» 課題の指示: 下の項目のうち、「What do you see at coordinates (358, 636)」を含む行から「center [358, 636].」を含む行までを、両端の行も含めてそのまま書き写し、ほかの行は加えないでください。

» 提供項目:
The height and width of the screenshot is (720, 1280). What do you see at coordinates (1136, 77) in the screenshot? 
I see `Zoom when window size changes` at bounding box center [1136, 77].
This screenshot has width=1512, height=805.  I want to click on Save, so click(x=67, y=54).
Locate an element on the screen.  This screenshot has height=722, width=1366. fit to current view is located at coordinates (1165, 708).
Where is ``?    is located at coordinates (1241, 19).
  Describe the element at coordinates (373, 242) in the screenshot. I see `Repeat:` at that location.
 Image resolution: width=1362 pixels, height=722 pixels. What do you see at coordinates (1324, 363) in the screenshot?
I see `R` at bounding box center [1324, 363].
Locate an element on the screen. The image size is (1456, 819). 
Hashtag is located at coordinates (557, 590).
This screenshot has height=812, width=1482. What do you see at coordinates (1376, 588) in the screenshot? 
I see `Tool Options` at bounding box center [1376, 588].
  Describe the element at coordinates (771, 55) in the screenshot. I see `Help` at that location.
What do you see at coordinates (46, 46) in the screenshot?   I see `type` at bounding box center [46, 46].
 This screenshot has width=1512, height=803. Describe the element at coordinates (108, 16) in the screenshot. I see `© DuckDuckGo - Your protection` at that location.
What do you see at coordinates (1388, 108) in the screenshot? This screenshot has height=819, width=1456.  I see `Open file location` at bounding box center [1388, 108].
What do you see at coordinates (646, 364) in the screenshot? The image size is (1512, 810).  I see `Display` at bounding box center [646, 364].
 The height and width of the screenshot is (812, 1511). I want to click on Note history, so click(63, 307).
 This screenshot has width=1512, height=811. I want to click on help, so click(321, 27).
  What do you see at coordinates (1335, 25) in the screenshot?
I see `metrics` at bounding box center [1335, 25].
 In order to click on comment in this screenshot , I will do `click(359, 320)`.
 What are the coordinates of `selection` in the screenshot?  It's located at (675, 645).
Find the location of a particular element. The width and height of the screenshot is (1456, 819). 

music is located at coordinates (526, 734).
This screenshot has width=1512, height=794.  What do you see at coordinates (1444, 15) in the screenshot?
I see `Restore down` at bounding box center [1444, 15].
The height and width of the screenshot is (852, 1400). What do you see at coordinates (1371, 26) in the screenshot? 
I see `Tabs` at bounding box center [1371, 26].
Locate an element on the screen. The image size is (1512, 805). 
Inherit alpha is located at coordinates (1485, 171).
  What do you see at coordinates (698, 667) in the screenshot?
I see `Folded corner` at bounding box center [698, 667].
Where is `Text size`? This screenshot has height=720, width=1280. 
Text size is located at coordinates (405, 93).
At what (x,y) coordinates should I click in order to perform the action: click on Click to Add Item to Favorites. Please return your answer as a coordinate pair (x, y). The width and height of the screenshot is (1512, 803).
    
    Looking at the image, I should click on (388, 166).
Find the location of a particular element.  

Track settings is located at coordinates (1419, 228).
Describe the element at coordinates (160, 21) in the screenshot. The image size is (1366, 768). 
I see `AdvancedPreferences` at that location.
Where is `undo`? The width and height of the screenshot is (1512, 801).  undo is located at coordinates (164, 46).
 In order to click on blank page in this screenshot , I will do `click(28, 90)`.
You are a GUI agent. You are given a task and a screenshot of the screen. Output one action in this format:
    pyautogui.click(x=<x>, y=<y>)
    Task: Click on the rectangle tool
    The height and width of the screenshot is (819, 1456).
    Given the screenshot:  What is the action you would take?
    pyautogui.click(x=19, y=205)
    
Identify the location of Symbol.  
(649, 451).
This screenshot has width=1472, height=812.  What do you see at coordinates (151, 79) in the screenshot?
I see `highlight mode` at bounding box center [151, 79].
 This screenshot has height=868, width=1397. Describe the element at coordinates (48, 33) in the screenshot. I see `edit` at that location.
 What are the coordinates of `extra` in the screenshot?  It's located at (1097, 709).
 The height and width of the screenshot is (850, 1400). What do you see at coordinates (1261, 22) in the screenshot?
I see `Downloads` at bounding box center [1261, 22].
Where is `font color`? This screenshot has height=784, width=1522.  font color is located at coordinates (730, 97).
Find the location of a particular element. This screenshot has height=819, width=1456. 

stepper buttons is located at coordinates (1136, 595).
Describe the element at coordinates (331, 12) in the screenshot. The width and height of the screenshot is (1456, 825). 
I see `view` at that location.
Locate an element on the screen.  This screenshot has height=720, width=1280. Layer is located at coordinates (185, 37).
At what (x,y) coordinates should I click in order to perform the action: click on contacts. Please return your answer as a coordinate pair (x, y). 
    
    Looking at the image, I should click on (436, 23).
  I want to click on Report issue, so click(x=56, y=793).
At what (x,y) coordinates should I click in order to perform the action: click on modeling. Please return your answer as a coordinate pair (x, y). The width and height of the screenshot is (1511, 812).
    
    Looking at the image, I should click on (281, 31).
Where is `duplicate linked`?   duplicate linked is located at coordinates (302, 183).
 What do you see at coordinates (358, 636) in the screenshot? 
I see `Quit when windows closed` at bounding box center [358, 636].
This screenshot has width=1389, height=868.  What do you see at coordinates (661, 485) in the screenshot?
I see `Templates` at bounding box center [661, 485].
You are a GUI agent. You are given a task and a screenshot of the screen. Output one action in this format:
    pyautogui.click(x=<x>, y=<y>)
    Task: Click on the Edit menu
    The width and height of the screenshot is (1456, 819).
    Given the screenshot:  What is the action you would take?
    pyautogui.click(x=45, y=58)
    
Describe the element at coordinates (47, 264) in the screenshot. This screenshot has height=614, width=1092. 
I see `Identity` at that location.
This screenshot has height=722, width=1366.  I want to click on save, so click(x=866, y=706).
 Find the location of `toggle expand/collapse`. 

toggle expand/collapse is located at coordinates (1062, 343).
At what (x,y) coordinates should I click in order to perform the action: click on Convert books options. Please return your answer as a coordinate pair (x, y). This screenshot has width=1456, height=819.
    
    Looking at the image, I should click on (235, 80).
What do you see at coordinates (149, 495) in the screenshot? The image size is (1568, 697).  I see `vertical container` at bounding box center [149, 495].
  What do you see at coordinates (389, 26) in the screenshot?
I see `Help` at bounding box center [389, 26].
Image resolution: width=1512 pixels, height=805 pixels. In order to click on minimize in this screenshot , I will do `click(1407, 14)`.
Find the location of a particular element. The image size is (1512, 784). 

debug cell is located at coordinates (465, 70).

» 解答例:
 What do you see at coordinates (358, 636) in the screenshot? 
I see `Quit when windows closed` at bounding box center [358, 636].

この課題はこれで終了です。